William Forrester Jr., whose minority-oriented Richmond, Va., youth league has received all of $8,000 from RBI, and who has failed in efforts to get MLB to aid struggling HBCU baseball programs, believes it's pretty simple. Baseball's economics trump baseball's pieties. Bottom line: It's much cheaper to develop talent offshore, independent of the amateur draft.

"They're just taking the big-business approach of getting the most bang for their buck and making more money," says Forrester, who finds it ironic that black players and fans deserted the Negro Leagues for MLB -- only to have MLB eventually desert them. "If I were in Jackie's shoes, I would wonder if I had been bamboozled."

Would he?

"I think Jackie would say there has been some progress. I think Jackie would also say it hasn't been enough." -- Former NL president Bill White

Forrester expresses the dimmest view Robinson might take of MLB 2007, but not necessarily No. 42's definitive approach. There are developments of which he'd greatly approve, beginning with the average player salary of $2.94 million. He and Branch Rickey were joined at the hip by history in 1947, but jousted each year thereafter over salary. Robinson believed he, and other major league players, were underpaid and he chafed at their lack of bargaining power. In 1970, he testified on behalf of Curt Flood in the outfielder's landmark anti-trust suit challenging MLB's reserve clause. "Jackie would be very pleased with free agency and all the money players are making," Tygiel says.

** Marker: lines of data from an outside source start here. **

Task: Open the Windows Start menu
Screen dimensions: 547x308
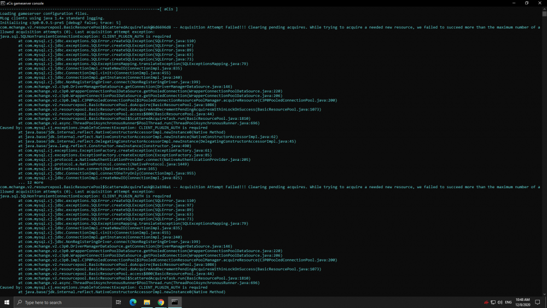Action: pyautogui.click(x=7, y=302)
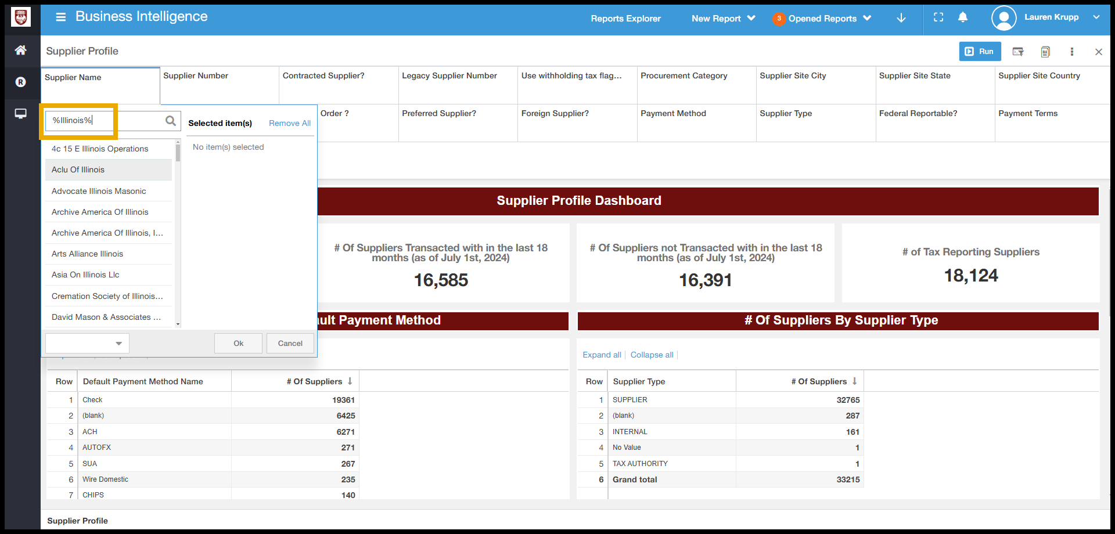Click the Run button

click(x=980, y=52)
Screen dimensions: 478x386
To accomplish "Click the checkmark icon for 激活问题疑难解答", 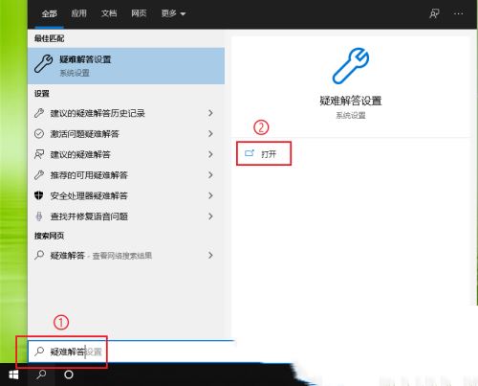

And just as Robinson took a broad view of his role in the world after his baseball career, he would also take a broader view of today's sports world.

"He would be thrilled at what's happened in a league like the NBA," says Pat Williams, an executive with the Orlando Magic and author of a book on lessons to be learned from Robinson. "There are so many GMs and coaches of color that you can truly say it's no longer about black and white; it's about wins and losses."